Should We Spoil Our Kids?
I am a long-time fan of the Radical Personal Finance Podcast hosted by Joshua Sheats. I recommended it as one of the four best podcasts for those of us seeking financial independence in this post I wrote back in summer of 2014, just a few weeks after he started it. I have since also been interviewed by Joshua, which can be found here. I continue to follow the show regularly and highly recommend it for some unique insights on financial independence.
Recently, Joshua featured an interview with Dan Miller. Mrs EE and I agree that Miller is the author to one of the most influential books we have ever read.
48 Days To The Work You Love
“48 Days To The Work You Love” has had a profound impact on both of our careers and our lives. It has shaped how we look at work and how we found jobs we want to do working for great companies. We have gifted the book to many people over the years and I give it to every student that interns with me when they ask me for career advice.
Mrs. EE used the principles in the book to go from one of several hundred candidates to the final two for a dream job in a dream company a few years ago, even though the employer flat-out told her she was completely unqualified for the job. This employer then contacted her and offered another newly created position because they were so impressed by her application and interview process in which she simply followed some key ideas in this book. The book is that good!
I was very excited to hear this interview with Sheats and Miller and I was not disappointed. It was very informative and entertaining. However, the biggest thing that really got me thinking was totally unexpected.
I Totally Spoiled My Kids
One of the biggest things that we worry about with our early retirement is how our daughter will perceive our lifestyle. We want her to learn a good work ethic and know that life is not just handed to you. We know that no matter what we tell her, more is caught than taught.

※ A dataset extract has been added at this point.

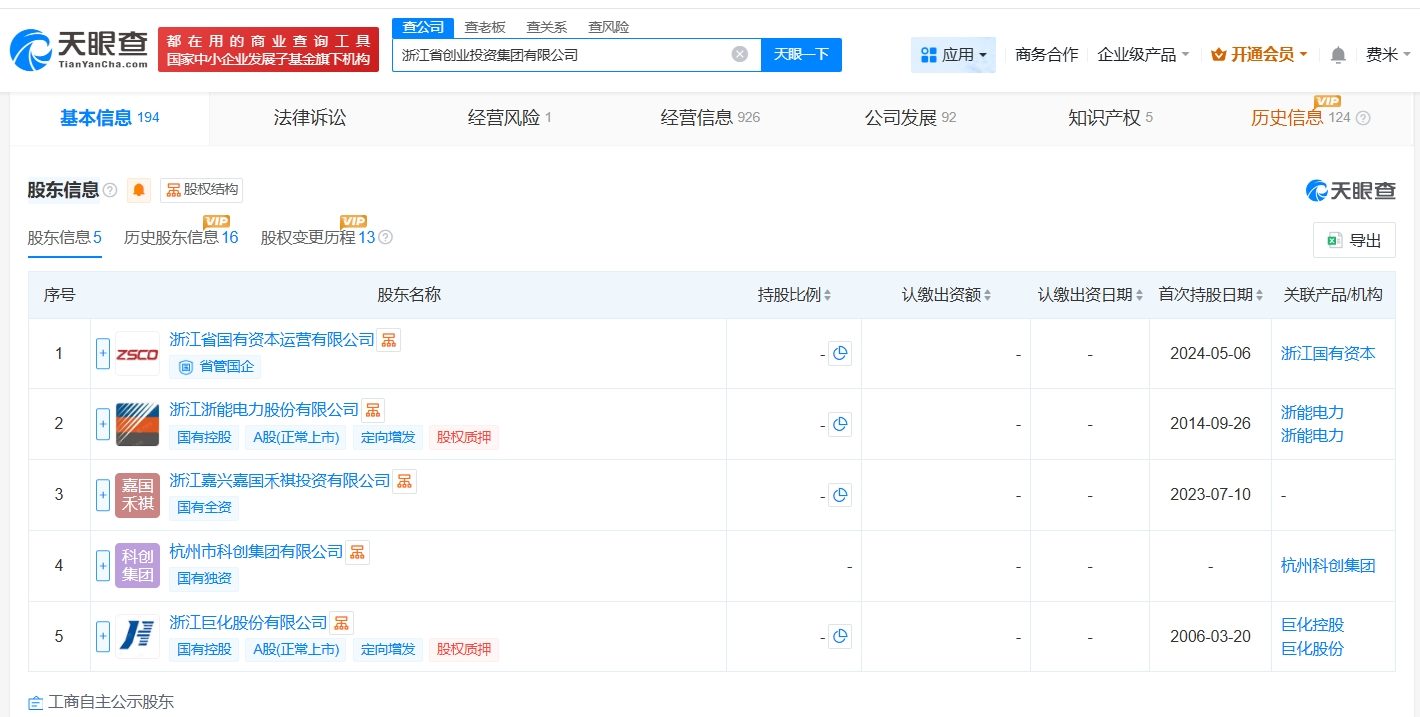Click the notification bell in top navigation

[1337, 54]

We wonder if we retire when she is four or five years old, how will she perceive work and money?
I therefore found it very interesting when Miller very candidly answered Sheats question to how he raised his kids and turned them into entrepreneurs. He answered he “totally spoiled them”.
As a knee-jerk reaction, we think of being spoiled as being a bad thing. I associate spoiled kids with never being told no. I associate it with having whatever they want bought for them. Their every wish is handed to them on a silver platter.
As Miller revealed more about how he and his wife raised their children, it really got me thinking. What he was saying is that his kids only ever knew one lifestyle. They saw from day one that you can fit in work around the lifestyle that you want to live, rather than trying to fit in life around work as most people do. Miller’s kids never saw a life that revolved around having one or both parents having to go to a job at set hours. They were never told they couldn’t afford things that were important to them. Using his creative style of entrepreneurship, they were able to do essentially whatever they wanted, whenever they wanted.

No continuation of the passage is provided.